Challenge: Put the stretch of the material from the line containing "vray (1116, 573)" through the line containing "daz studio (482, 573)", both included, into a numbered list, leaving out blank lines.

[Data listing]
━━━

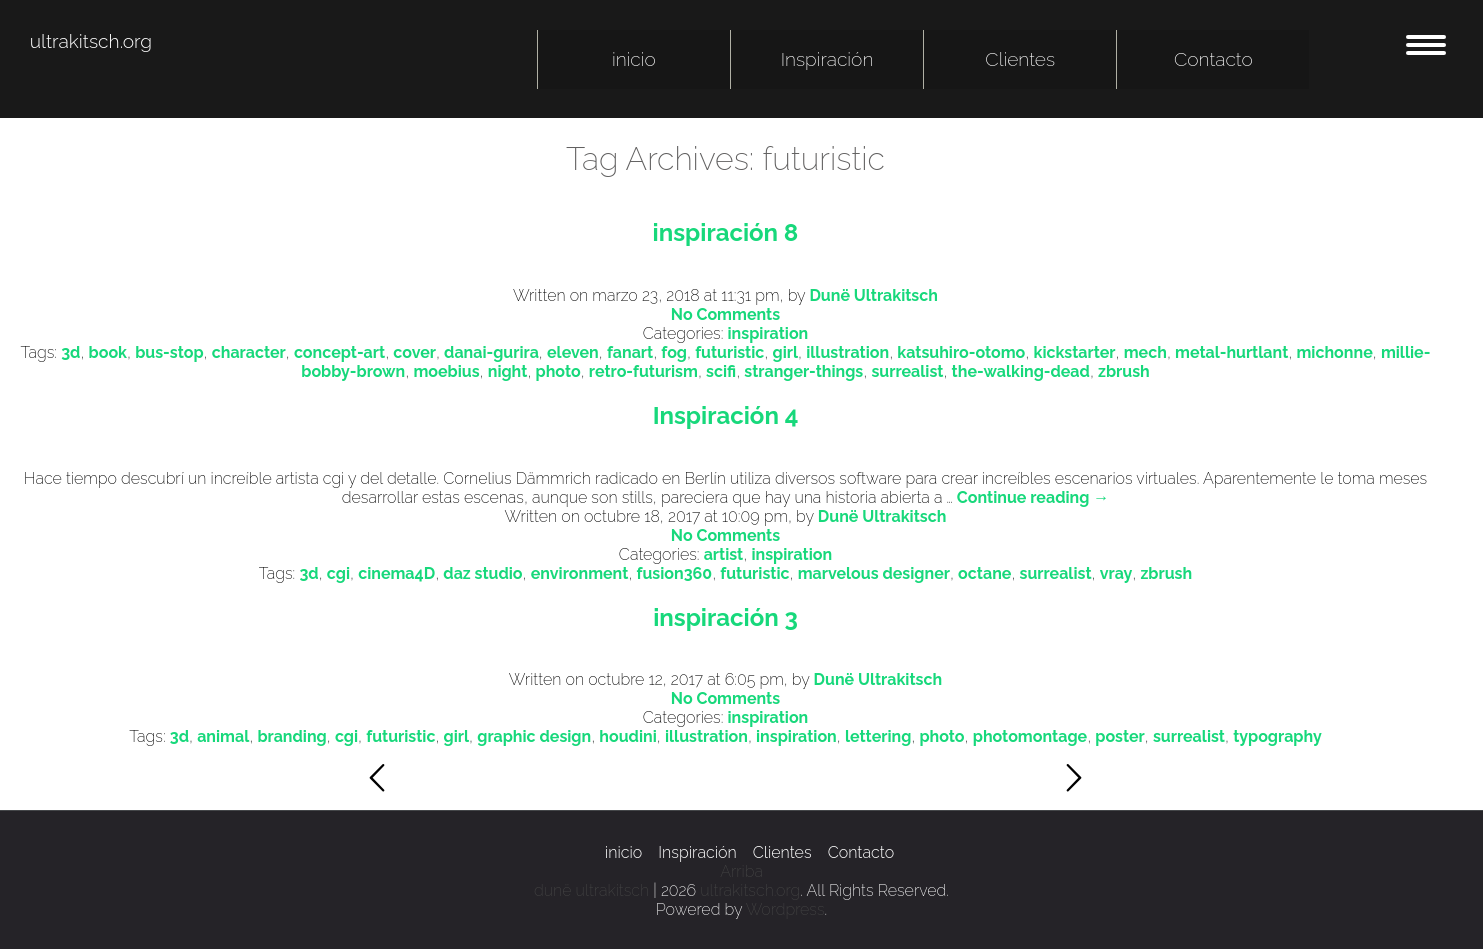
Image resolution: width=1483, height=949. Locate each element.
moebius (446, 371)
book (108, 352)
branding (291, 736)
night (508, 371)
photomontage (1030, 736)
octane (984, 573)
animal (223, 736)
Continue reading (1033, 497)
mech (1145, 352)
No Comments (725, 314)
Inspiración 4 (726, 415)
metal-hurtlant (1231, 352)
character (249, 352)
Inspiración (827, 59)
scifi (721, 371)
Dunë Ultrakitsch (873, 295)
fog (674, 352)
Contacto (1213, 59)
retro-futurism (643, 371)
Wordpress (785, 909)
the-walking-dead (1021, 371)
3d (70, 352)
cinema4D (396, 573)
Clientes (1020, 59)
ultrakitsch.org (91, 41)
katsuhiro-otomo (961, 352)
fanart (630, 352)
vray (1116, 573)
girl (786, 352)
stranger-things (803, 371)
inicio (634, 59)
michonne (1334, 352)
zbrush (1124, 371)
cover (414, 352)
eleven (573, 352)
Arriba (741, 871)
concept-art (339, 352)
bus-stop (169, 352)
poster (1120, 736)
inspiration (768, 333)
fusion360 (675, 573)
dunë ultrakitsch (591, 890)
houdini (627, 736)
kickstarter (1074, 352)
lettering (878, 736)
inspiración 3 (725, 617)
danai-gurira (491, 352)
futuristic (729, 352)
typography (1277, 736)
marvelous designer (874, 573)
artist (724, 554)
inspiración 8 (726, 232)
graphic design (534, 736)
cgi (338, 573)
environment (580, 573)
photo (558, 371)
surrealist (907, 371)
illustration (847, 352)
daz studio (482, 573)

━━━

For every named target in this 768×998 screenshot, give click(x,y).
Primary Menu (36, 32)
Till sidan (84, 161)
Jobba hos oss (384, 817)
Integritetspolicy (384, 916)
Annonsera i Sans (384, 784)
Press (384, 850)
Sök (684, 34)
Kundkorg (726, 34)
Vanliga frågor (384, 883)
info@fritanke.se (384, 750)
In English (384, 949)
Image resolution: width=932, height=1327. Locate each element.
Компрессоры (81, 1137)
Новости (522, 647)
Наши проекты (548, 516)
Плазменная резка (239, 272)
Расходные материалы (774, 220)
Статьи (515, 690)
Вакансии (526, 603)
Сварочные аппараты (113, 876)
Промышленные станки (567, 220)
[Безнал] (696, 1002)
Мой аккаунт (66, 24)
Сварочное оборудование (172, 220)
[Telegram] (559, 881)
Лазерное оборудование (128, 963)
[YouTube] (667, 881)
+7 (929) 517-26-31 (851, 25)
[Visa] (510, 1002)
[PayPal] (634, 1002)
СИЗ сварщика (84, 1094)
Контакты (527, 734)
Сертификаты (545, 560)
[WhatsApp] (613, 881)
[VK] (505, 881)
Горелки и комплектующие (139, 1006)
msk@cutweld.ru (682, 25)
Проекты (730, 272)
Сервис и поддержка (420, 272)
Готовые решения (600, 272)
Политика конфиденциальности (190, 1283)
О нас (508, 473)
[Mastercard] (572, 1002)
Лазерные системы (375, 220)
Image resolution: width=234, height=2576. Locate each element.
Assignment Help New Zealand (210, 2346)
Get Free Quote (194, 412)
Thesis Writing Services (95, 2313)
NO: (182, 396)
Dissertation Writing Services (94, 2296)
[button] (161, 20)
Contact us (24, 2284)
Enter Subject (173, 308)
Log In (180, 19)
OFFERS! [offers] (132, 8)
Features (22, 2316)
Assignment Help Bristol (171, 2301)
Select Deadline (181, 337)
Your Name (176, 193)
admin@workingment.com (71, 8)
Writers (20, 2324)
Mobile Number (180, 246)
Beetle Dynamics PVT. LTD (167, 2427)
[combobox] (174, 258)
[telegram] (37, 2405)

━━━

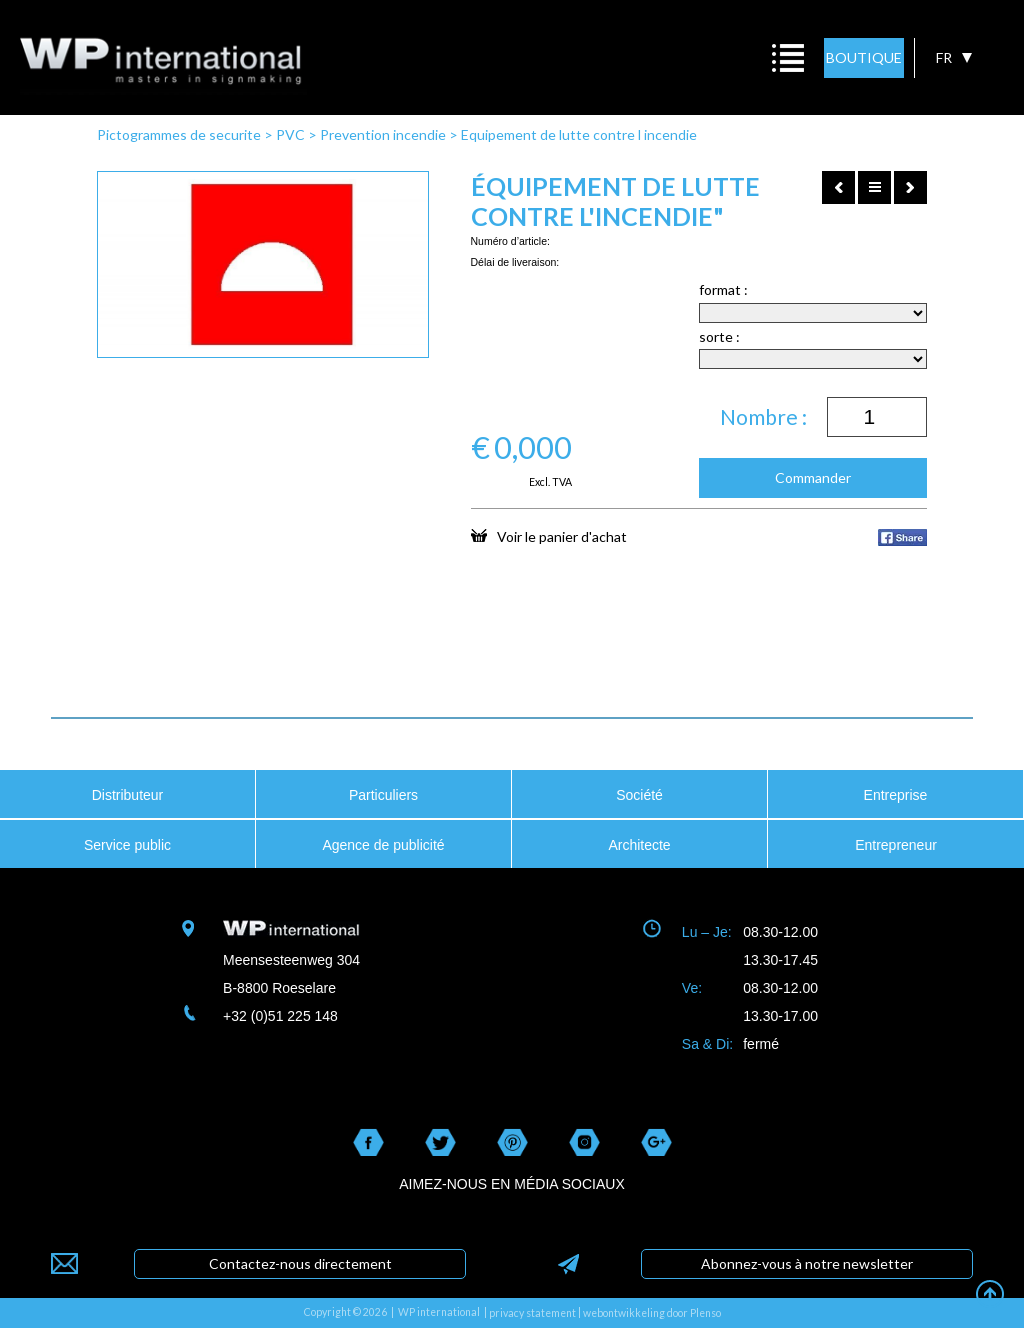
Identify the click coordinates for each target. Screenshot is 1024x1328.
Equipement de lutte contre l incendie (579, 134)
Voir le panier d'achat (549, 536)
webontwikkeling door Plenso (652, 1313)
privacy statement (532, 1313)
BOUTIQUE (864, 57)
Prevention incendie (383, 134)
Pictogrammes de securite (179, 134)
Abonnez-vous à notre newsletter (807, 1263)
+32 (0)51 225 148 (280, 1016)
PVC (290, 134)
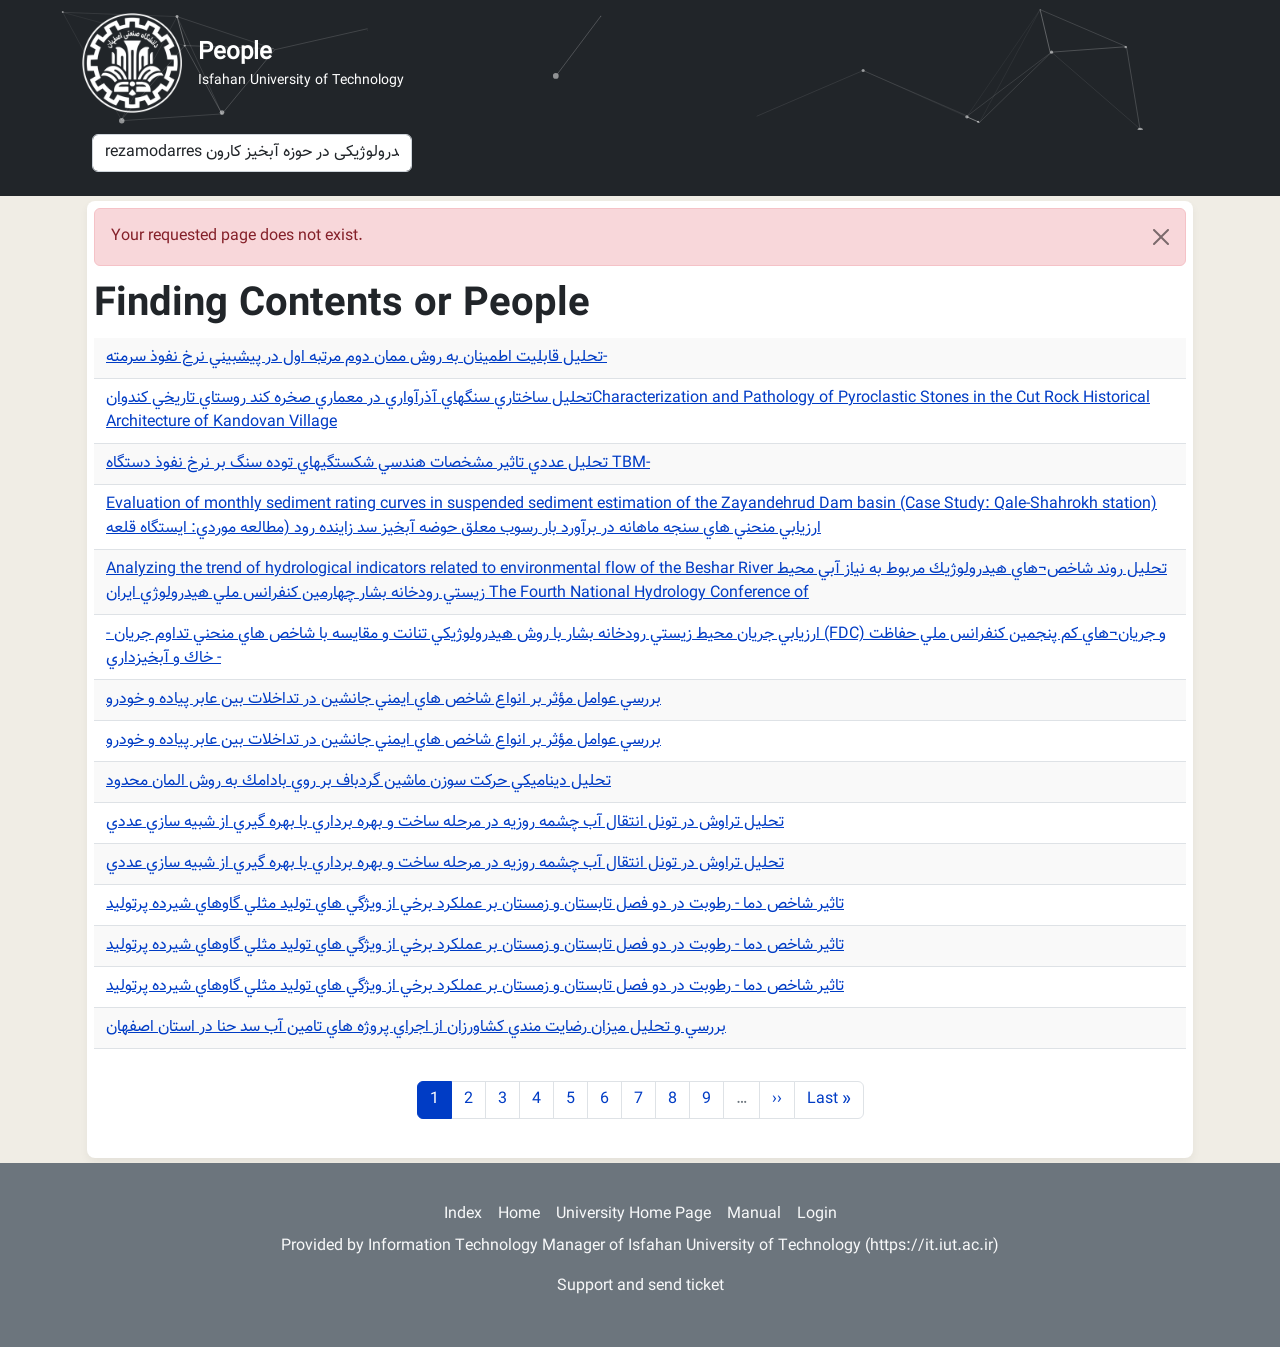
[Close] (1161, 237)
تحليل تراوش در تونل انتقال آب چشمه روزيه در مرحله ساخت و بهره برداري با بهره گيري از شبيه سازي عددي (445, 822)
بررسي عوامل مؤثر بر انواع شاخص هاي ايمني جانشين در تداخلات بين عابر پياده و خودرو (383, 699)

━━━

Response for this exercise:
1. vray (1116, 573)
2. girl (786, 352)
3. stranger-things (803, 371)
4. inicio (634, 59)
5. michonne (1334, 352)
6. zbrush (1124, 371)
7. cover (414, 352)
8. eleven (573, 352)
9. Arriba (741, 871)
10. concept-art (339, 352)
11. bus-stop (169, 352)
12. poster (1120, 736)
13. inspiration (768, 333)
14. fusion360 (675, 573)
15. dunë ultrakitsch (591, 890)
16. houdini (627, 736)
17. kickstarter (1074, 352)
18. lettering (878, 736)
19. inspiración 3 (725, 617)
20. danai-gurira (491, 352)
21. futuristic (729, 352)
22. typography (1277, 736)
23. marvelous designer (874, 573)
24. artist (724, 554)
25. inspiración 8 (726, 232)
26. graphic design (534, 736)
27. cgi (338, 573)
28. environment (580, 573)
29. photo (558, 371)
30. surrealist (907, 371)
31. illustration (847, 352)
32. daz studio (482, 573)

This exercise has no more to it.